**Source extract**
=-=-=
So Benner went to the School Board meeting on May 20, 2014 and told Board members what he thought:
“So, here we are, 51 years later, and currently in our schools, lack of character is now being excused due to students’ skin color . . . I believe we are crippling our black children by not holding them to the same expectations as other students. I am here because black students can and should behave in any classroom, regardless of race, gender, or ethnicity of their teacher . . . we can do a better job in St. Paul helping our black students and others . . . [C]ussing out your teacher is not black culture; not following directions is not black culture; hitting other students is not black culture; and assaulting your teacher is not black culture . . . We are losing our black kids to the streets. It’s already hard for these kids. Don’t make excuses for them, because the police will not have excuses for them when they lock them up.”
Over the next school year – 2014-15 – the District investigated Benner 4 times and disciplined him 3 times. He had never been disicplined before in his entire 19 year teaching career. He ultimately resigned in summer 2015 because he thought he had no choice.
He brought a claim for constructive discharge against the District. We represented him and defeated the District’s motion for summary judgment in May 2019. In August 2019, the Court ruled that Benner could seek punitive damages for the District’s conduct.
In September 2019 – just weeks before trial – the District settled his case for $525,000.
We were honored to represent Benner, who had the courage of his convictions and told the truth about the tragic impact of the District’s decision to focus more on students’ race than their character.
=-=-=
**Records shown**
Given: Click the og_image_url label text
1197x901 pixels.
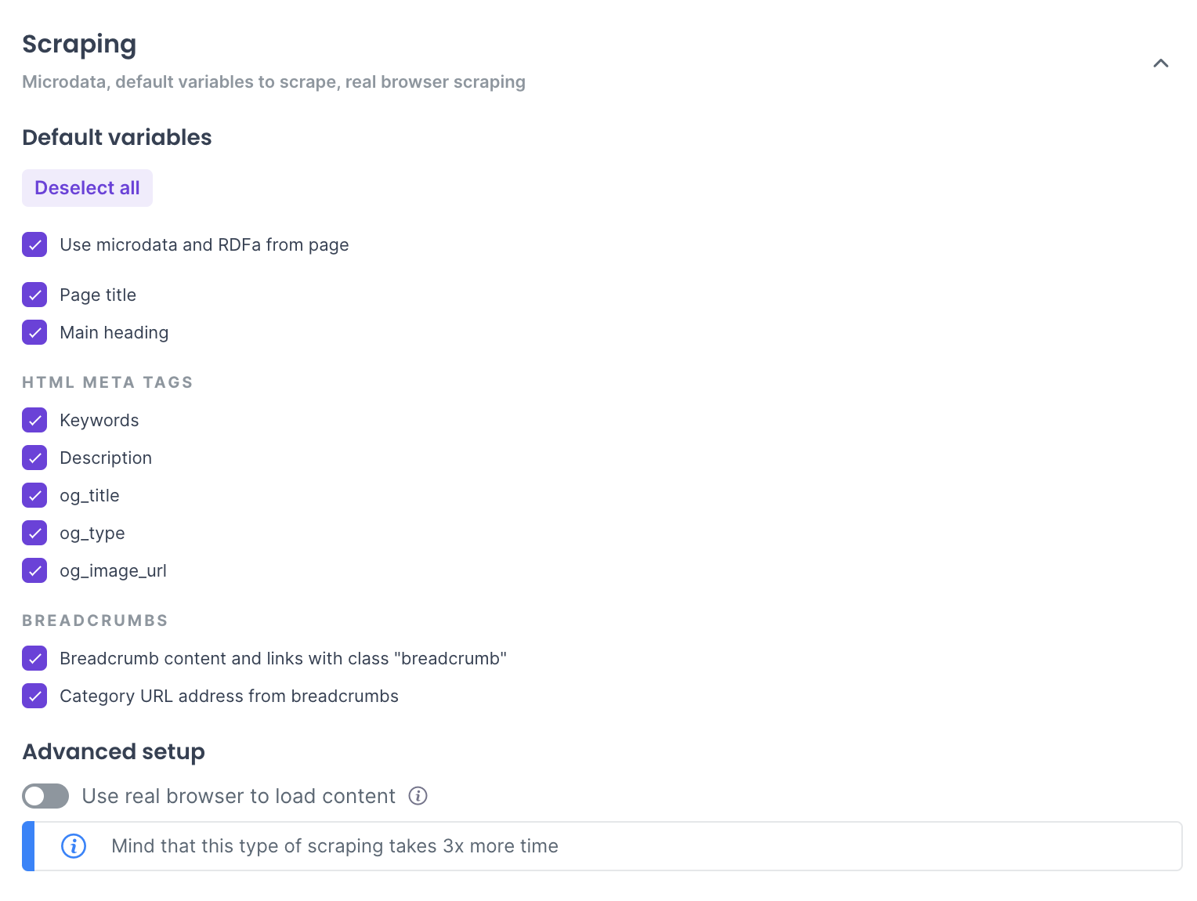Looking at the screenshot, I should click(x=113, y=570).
=-=-=
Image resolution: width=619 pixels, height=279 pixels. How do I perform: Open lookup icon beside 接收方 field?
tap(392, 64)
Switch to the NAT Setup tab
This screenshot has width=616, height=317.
=-=-=
**Stated goal 1**
Retype the part of the Benner excerpt starting at "He brought a" and ending at "case for $525,000.".
**Stated goal 2**
According to the Benner excerpt, for what amount did the District settle Benner's case?
**Stated goal 3**
Rewrite the paragraph of the Benner excerpt that begins "Over the next school year" as a short bulleted list, keeping its main facts.

**Written solution 1**
He brought a claim for constructive discharge against the District. We represented him and defeated the District’s motion for summary judgment in May 2019. In August 2019, the Court ruled that Benner could seek punitive damages for the District’s conduct.
In September 2019 – just weeks before trial – the District settled his case for $525,000.

**Written solution 2**
$525,000

**Written solution 3**
- During the 2014-15 school year, the District investigated Benner 4 times and disciplined him 3 times.
- He had never been disciplined before in his 19-year teaching career.
- He resigned in summer 2015 because he thought he had no choice.